-- INFORMATION follows --
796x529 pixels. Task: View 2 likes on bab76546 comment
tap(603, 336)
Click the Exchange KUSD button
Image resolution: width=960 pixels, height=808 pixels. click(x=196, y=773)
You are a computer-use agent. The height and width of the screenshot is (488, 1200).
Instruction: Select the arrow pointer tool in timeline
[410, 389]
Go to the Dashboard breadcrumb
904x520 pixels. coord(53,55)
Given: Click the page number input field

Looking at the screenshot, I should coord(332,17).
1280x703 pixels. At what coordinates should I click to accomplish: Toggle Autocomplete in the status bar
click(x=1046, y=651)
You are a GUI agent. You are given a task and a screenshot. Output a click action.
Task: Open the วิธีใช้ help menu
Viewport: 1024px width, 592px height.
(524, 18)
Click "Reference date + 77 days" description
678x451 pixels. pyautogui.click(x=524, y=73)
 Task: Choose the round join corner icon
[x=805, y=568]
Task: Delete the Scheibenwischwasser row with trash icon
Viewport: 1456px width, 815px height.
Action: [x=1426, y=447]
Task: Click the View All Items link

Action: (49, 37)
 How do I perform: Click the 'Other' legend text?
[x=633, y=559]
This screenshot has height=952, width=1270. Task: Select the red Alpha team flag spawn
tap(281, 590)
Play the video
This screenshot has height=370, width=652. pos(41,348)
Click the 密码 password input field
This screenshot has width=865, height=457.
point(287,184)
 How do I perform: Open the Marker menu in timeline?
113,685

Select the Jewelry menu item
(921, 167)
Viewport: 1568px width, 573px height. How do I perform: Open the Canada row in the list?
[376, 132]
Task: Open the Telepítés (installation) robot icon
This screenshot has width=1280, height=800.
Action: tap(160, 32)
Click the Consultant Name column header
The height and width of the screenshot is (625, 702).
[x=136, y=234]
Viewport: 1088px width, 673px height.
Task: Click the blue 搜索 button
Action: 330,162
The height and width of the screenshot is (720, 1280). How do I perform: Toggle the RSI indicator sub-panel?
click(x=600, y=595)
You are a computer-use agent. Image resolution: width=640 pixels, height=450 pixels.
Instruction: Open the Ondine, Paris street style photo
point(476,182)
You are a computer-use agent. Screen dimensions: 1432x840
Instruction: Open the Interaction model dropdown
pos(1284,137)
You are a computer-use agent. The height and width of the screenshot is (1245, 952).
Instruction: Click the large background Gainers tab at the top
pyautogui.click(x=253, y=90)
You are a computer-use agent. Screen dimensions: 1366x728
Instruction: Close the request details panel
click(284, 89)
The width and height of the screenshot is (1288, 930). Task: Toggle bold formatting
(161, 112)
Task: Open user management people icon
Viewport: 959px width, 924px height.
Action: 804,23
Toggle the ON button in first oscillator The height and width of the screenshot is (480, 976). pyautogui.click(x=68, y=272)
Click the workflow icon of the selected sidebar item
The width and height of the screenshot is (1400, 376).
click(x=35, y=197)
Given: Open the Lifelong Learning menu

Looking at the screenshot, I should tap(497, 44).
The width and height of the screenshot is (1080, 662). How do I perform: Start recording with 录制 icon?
-- INFORMATION concluded --
▸ **AIM OF THE TASK**: State the number of lines in the records that include the word "dimensions", and add nothing to it.

▸ **WRITTEN ANSWER**: 2